Many people turn to running as a simple way to get their weekly requirement of cardiovascular exercise. While this workout is effective, it doesn't include a strength or plyometric component. Burpees, however, are the best of both worlds. This equipment-free workout not only improves your cardiovascular fitness, but offers a challenge for your muscles.
A basic burpee does not include the pushup, but an advanced burpee does. You start in a standing position, bend over and place your hands flat on the floor. Kick your feet out behind you, extending your legs. From this plank position, you can do a pushup. Kick your feet back in close to your hands and jump up into the air. Bend your knees when you land and repeat. For a more challenging variation, instead of jumping straight up at the end of the movement, jump forward.
Burpees are a convenient exercise that you can perform almost anywhere, including at home, at the gym and even on vacation. Running, however, requires a significant amount of open space. If indoors, you can use a treadmill, although this is not always a viable option. You can do burpees in a relatively small space, such as a corner of your living room or in your office at work. Burpees are easier to do indoors if the weather isn't cooperating.
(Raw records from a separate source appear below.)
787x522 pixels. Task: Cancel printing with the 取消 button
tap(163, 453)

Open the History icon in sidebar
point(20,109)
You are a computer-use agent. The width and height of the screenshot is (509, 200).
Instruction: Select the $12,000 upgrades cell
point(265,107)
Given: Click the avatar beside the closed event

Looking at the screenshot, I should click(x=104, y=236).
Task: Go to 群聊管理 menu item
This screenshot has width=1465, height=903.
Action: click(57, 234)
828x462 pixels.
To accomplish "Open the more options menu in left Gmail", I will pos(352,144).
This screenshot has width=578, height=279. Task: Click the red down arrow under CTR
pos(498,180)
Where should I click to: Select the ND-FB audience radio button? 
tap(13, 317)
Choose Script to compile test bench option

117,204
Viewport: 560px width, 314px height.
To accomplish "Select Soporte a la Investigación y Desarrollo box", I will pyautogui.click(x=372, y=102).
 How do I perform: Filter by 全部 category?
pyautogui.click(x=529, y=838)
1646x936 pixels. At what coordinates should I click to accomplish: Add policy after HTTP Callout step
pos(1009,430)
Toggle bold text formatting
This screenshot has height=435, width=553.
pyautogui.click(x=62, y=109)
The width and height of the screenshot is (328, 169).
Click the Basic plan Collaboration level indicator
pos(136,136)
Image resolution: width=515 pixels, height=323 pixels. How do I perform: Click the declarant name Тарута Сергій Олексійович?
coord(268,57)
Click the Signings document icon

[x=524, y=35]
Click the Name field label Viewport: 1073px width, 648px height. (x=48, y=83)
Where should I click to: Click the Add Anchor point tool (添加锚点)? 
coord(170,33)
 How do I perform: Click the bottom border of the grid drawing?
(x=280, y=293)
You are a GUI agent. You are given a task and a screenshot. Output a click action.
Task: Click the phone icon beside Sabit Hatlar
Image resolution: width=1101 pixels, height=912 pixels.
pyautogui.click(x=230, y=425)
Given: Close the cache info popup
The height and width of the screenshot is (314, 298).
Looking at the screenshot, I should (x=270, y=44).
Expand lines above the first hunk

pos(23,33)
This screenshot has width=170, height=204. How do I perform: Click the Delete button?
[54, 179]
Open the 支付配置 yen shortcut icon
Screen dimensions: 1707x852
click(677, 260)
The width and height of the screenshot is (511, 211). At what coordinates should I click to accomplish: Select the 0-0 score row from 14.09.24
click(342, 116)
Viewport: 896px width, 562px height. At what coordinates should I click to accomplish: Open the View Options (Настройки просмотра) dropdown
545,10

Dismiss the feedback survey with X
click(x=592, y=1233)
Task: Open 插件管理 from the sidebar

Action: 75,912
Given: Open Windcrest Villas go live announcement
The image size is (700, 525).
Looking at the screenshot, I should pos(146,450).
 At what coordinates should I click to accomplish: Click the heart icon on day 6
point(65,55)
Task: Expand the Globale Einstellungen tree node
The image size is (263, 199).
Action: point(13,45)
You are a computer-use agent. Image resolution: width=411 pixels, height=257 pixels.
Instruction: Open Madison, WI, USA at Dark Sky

Burpees and running involve impact to your joints, though you can modify both activities to reduce the impact. Select a softer running surface, such as grass or a running track, instead of concrete. Eliminate the vertical jump at the end of a burpee if you have knee issues. When you kick your feet out and back in, you can move one leg at a time. This reduces the difficulty of the exercise as well as the impact to your joints.
Burpees are a more intense exercise than running. They involve plyometric movements that increase the difficulty of the exercise. Even advanced athletes cannot perform burpees for long periods. While you may run for an hour, you perform burpees for one or two minutes at a time. Incorporate burpees into your running program to train your anaerobic and aerobic energy systems together. Design an interval session where you run for two minutes then perform burpees for one minute.